Task prompt: Reproduce the data word for word, from its first line through the line that contains "click(15, 86)", including that line.
--------------------------------
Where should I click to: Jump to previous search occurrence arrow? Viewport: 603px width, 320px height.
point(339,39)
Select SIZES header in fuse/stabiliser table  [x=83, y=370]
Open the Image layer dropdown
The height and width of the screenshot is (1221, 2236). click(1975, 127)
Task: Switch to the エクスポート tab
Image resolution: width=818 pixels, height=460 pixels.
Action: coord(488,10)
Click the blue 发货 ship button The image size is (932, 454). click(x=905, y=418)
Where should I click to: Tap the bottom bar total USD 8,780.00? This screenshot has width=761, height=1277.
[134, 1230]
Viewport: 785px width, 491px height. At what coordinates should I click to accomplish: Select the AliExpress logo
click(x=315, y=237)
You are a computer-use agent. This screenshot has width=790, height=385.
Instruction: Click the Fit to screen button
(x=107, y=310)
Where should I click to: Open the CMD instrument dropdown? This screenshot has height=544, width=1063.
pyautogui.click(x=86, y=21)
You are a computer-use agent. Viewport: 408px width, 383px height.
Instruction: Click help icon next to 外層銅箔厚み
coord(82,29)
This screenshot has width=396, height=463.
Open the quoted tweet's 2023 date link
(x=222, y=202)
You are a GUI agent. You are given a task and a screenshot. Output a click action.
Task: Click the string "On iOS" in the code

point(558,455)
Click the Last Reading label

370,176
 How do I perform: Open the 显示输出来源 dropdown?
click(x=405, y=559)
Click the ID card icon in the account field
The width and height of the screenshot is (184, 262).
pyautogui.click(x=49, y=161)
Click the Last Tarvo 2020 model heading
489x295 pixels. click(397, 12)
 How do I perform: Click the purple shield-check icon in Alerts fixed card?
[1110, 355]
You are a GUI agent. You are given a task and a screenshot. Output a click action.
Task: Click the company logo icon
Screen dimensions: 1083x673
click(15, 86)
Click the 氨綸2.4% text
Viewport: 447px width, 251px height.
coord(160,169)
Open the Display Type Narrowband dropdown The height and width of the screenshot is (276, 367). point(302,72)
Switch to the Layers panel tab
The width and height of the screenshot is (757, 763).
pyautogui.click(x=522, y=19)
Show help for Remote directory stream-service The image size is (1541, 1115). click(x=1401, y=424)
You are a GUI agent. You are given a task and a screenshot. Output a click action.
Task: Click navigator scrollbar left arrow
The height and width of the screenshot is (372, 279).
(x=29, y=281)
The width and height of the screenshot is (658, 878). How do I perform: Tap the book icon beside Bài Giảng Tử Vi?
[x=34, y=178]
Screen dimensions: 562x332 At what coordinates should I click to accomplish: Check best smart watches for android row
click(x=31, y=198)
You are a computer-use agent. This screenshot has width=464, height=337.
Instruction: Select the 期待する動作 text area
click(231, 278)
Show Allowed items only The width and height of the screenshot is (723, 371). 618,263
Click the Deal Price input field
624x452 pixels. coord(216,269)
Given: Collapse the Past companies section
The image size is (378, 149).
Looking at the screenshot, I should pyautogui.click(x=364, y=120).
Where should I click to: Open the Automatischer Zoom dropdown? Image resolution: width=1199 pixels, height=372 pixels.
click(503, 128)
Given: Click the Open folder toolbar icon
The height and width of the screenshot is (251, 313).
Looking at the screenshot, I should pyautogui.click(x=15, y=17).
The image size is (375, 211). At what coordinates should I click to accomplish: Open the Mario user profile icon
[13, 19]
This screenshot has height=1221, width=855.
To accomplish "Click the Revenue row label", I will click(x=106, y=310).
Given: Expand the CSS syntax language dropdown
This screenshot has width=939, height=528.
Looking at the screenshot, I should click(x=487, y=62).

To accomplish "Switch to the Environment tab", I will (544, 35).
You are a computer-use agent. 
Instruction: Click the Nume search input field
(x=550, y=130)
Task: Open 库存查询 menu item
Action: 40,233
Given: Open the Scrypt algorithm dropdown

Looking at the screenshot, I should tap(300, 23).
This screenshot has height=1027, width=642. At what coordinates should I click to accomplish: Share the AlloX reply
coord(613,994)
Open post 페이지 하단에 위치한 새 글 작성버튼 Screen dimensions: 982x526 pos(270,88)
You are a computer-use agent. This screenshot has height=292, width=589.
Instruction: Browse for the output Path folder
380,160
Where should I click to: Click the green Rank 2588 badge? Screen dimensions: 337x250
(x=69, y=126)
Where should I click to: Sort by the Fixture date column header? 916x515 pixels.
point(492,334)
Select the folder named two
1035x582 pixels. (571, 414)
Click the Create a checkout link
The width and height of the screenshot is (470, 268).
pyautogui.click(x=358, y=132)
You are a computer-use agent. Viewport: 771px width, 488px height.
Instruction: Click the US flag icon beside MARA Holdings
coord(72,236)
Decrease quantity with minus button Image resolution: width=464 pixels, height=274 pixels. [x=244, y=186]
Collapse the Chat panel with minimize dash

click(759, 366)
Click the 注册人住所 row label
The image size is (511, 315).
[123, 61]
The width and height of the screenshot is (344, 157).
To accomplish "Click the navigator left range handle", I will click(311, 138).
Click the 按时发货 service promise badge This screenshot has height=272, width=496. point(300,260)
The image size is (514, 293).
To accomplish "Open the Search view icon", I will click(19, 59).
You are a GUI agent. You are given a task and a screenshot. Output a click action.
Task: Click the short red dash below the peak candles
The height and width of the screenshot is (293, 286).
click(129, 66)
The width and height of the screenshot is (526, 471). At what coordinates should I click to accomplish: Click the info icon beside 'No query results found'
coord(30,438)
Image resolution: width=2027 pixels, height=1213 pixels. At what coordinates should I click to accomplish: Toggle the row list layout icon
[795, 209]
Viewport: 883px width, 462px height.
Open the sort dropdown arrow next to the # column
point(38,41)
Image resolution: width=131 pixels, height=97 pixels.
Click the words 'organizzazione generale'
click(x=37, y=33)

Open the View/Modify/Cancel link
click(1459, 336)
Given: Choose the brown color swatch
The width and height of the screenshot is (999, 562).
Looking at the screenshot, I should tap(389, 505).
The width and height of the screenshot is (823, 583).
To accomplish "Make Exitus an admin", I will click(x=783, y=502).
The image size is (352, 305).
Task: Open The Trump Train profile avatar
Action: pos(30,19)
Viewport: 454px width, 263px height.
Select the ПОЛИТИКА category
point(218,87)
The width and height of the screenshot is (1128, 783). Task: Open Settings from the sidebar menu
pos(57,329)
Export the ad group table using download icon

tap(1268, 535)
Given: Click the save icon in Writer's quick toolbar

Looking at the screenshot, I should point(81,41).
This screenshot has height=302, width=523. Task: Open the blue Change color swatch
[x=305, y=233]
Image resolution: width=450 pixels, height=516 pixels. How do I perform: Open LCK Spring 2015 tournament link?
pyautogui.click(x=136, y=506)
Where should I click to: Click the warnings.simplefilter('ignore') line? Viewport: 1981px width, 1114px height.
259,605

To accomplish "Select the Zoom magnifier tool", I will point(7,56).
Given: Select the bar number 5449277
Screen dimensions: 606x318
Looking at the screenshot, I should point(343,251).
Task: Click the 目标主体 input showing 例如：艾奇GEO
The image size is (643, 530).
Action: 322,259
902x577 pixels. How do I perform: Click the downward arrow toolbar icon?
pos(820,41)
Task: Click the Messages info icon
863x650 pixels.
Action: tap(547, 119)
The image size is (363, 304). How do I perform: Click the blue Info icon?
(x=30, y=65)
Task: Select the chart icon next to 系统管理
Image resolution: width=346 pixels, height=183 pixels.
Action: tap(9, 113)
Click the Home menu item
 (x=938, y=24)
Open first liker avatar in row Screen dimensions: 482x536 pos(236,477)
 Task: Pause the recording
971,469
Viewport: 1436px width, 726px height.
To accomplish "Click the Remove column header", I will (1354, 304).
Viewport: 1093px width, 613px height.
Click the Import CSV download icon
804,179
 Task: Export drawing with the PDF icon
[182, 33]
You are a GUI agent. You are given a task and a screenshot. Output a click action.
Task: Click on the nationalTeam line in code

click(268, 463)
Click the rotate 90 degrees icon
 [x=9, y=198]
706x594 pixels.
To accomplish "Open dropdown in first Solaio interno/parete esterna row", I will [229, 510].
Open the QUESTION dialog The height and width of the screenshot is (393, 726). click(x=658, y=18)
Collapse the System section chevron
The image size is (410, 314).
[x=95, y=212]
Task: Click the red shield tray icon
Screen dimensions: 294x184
--------------------------------
Answer for this exercise:
Where should I click to: Jump to previous search occurrence arrow? Viewport: 603px width, 320px height.
point(339,39)
Select SIZES header in fuse/stabiliser table  [x=83, y=370]
Open the Image layer dropdown
The height and width of the screenshot is (1221, 2236). click(1975, 127)
Task: Switch to the エクスポート tab
Image resolution: width=818 pixels, height=460 pixels.
Action: coord(488,10)
Click the blue 发货 ship button The image size is (932, 454). click(x=905, y=418)
Where should I click to: Tap the bottom bar total USD 8,780.00? This screenshot has width=761, height=1277.
[134, 1230]
Viewport: 785px width, 491px height. At what coordinates should I click to accomplish: Select the AliExpress logo
click(x=315, y=237)
You are a computer-use agent. This screenshot has width=790, height=385.
Instruction: Click the Fit to screen button
(x=107, y=310)
Where should I click to: Open the CMD instrument dropdown? This screenshot has height=544, width=1063.
pyautogui.click(x=86, y=21)
You are a computer-use agent. Viewport: 408px width, 383px height.
Instruction: Click help icon next to 外層銅箔厚み
coord(82,29)
This screenshot has width=396, height=463.
Open the quoted tweet's 2023 date link
(x=222, y=202)
You are a GUI agent. You are given a task and a screenshot. Output a click action.
Task: Click the string "On iOS" in the code

point(558,455)
Click the Last Reading label

370,176
 How do I perform: Open the 显示输出来源 dropdown?
click(x=405, y=559)
Click the ID card icon in the account field
The width and height of the screenshot is (184, 262).
pyautogui.click(x=49, y=161)
Click the Last Tarvo 2020 model heading
489x295 pixels. click(397, 12)
 How do I perform: Click the purple shield-check icon in Alerts fixed card?
[1110, 355]
You are a GUI agent. You are given a task and a screenshot. Output a click action.
Task: Click the company logo icon
Screen dimensions: 1083x673
click(15, 86)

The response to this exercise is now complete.